▸ Requirement
Only the lines from the one containing "Instruction: Select the Караоке program cell" through the end of the data belong in the answer; reproduce them exactly.

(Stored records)
%%

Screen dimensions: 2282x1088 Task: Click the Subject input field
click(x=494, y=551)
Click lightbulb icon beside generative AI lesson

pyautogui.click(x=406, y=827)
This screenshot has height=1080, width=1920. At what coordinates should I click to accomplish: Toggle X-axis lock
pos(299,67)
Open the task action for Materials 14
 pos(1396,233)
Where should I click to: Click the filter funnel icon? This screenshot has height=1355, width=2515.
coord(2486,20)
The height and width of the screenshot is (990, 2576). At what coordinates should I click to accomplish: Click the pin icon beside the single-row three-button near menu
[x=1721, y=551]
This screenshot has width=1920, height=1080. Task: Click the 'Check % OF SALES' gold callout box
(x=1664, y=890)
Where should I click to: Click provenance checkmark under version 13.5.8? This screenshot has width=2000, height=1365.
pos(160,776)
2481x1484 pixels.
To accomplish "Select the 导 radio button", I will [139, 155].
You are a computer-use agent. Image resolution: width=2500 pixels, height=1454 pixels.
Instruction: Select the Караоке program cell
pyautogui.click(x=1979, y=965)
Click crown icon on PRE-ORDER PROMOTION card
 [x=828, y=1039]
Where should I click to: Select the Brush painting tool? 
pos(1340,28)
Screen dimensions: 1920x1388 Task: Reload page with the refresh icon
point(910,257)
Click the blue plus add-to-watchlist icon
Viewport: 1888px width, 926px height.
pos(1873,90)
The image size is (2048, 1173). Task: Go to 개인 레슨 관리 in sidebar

%%

▸ Finished task
Instruction: Select the Караоке program cell
pyautogui.click(x=1979, y=965)
Click crown icon on PRE-ORDER PROMOTION card
 [x=828, y=1039]
Where should I click to: Select the Brush painting tool? 
pos(1340,28)
Screen dimensions: 1920x1388 Task: Reload page with the refresh icon
point(910,257)
Click the blue plus add-to-watchlist icon
Viewport: 1888px width, 926px height.
pos(1873,90)
The image size is (2048, 1173). Task: Go to 개인 레슨 관리 in sidebar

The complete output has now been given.